Muitas pessoas sofrem de fobia social, um distúrbio que causa ansiedade, medo e sofrimento intenso em situações em que é preciso interagir com pessoas desconhecidas. Esses episódios podem ocorrer desde a infância ou adolescência e podem durar anos, produzindo inseguranças e comprometendo a qualidade de vida dos indivíduos afetados. Uma alternativa aos tratamentos farmacológicos está sendo desenvolvida com base na análise da microbiota intestinal desses pacientes.
Em estudos recentes, foi observado que as pessoas com fobia social têm uma composição biológica de sua microbiota intestinal diferente de pessoas que não sofrem com esse distúrbio. Assim, por mais estranho que pareça, o conjunto de bactérias que coloniza intestino humano pode estar relacionado ao processamento cerebral das relações sociais.
O que é a microbiota intestinal?
É uma colônia composta por mais de 1000 tipos diferentes de bactérias cuja composição é alterada ao longo da vida por fatores como a alimentação, o uso de antibióticos, o tipo de parto da mulher e outros fatores da vida moderna. As mudanças e a estrutura da microbiota intestinal são dinâmicas.
Enquanto o hospedeiro, ou seja, o corpo e o sistema digestivo da pessoa, proporciona um ambiente rico em nutrientes, a flora intestinal ou microbiota, por sua vez, proporciona funções metabólicas, protetoras e estruturais independentes do genoma da pessoa. Essa colônia de bactérias contribui para a eliminação de toxinas e agentes cancerígenos, evita que o intestino seja ocupado por agentes patogénicos, contribui para o desenvolvimento do sistema imunológico e regula o estado inflamatório do corpo.

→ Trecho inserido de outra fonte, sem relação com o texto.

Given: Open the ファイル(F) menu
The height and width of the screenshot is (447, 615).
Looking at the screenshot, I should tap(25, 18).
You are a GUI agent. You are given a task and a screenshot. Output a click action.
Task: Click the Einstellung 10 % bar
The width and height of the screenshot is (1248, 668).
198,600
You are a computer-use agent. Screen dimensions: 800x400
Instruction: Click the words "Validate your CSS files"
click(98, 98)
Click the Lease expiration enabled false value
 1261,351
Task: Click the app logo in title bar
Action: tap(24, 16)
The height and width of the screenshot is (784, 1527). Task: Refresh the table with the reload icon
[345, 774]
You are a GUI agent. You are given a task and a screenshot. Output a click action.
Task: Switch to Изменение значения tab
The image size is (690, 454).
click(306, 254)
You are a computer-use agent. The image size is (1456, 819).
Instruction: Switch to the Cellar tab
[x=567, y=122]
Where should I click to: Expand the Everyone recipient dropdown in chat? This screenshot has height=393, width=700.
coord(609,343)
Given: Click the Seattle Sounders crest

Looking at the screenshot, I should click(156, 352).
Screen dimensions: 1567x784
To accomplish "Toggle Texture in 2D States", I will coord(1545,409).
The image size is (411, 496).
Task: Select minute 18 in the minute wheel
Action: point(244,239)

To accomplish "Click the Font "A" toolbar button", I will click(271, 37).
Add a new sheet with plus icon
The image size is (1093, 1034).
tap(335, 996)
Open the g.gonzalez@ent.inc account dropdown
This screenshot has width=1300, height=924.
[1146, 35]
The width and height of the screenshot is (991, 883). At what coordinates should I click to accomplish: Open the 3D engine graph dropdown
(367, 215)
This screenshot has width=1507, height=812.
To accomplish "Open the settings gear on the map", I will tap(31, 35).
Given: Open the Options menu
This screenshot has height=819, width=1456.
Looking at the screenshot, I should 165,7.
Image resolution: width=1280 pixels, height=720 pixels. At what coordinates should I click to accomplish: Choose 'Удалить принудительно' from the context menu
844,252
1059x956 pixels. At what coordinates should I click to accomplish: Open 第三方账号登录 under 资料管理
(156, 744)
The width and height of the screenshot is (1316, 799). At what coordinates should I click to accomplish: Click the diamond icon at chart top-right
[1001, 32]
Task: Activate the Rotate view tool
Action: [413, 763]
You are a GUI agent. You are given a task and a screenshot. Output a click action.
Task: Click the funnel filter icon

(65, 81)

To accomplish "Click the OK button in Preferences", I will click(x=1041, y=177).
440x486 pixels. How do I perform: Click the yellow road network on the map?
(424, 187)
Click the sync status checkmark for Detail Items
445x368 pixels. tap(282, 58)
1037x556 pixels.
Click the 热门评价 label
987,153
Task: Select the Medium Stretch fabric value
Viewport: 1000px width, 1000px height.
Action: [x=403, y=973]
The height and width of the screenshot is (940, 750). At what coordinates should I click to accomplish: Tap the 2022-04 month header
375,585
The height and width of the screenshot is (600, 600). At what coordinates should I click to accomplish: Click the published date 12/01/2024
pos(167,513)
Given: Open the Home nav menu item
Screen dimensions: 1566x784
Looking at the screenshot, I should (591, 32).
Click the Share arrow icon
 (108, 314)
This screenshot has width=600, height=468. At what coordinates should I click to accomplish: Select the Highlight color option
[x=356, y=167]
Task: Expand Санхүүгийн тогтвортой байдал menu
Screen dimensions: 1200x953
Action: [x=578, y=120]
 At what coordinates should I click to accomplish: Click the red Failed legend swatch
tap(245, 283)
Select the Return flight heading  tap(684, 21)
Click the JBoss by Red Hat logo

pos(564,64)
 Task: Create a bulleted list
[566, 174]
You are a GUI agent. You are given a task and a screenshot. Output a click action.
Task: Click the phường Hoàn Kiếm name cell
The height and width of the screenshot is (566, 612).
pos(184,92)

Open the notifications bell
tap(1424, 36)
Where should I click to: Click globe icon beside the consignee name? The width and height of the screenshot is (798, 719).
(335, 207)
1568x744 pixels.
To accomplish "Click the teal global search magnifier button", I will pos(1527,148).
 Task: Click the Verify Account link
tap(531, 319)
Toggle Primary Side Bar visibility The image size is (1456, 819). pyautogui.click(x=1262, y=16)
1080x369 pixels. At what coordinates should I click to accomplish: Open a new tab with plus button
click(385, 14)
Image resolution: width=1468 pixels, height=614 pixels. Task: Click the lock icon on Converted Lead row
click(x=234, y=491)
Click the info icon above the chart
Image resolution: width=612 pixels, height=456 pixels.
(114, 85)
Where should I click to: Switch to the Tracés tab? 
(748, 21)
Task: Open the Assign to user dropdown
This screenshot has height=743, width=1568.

Por isso, os transplantes de microbiota fecal surgiram como uma técnica eficaz para compreender como essa colônia bacteriana pode afetar as alterações fenotípicas no receptor.
Quando, por exemplo, as fezes são transferidas de um camundongo obeso para um camundongo magro e livre de germes, o novo hospedeiro ganha massa gorda corporal. Mas não sabemos o mecanismo pelo qual a microbiota atua para produzir esse efeito.
Outras investigações realizadas demonstraram também que esses transplantes podem transferir traços psicológicos e fisiológicos em casos de depressão, ansiedade associada à síndrome do intestino irritável ou esquizofrenia.
Recentemente, para investigar se uma determinada microbiota intestinal poderia causar medo social, uma equipe de investigadores do Instituto Karolinska, em Estocolmo, teria inoculado matéria fecal de humanos com fobia social em ratos machos para ver se ela pode causar alterações na sociabilidade, na cognição social e nos comportamentos de enfrentamento do estresse, bem como no funcionamento intestinal.
O resultado foi que os camundongos que receberam matéria fecal de humanos com fobia social, embora não apresentassem alterações em seus comportamentos de ansiedade ou depressão, ou alterações significativas nos hormônios advindos da interação social, mostraram maior sensibilidade especificamente em relação ao medo social. Como esperado, esses resultados indicaram uma nova influência da microbiota intestinal no funcionamento cerebral dos ratos.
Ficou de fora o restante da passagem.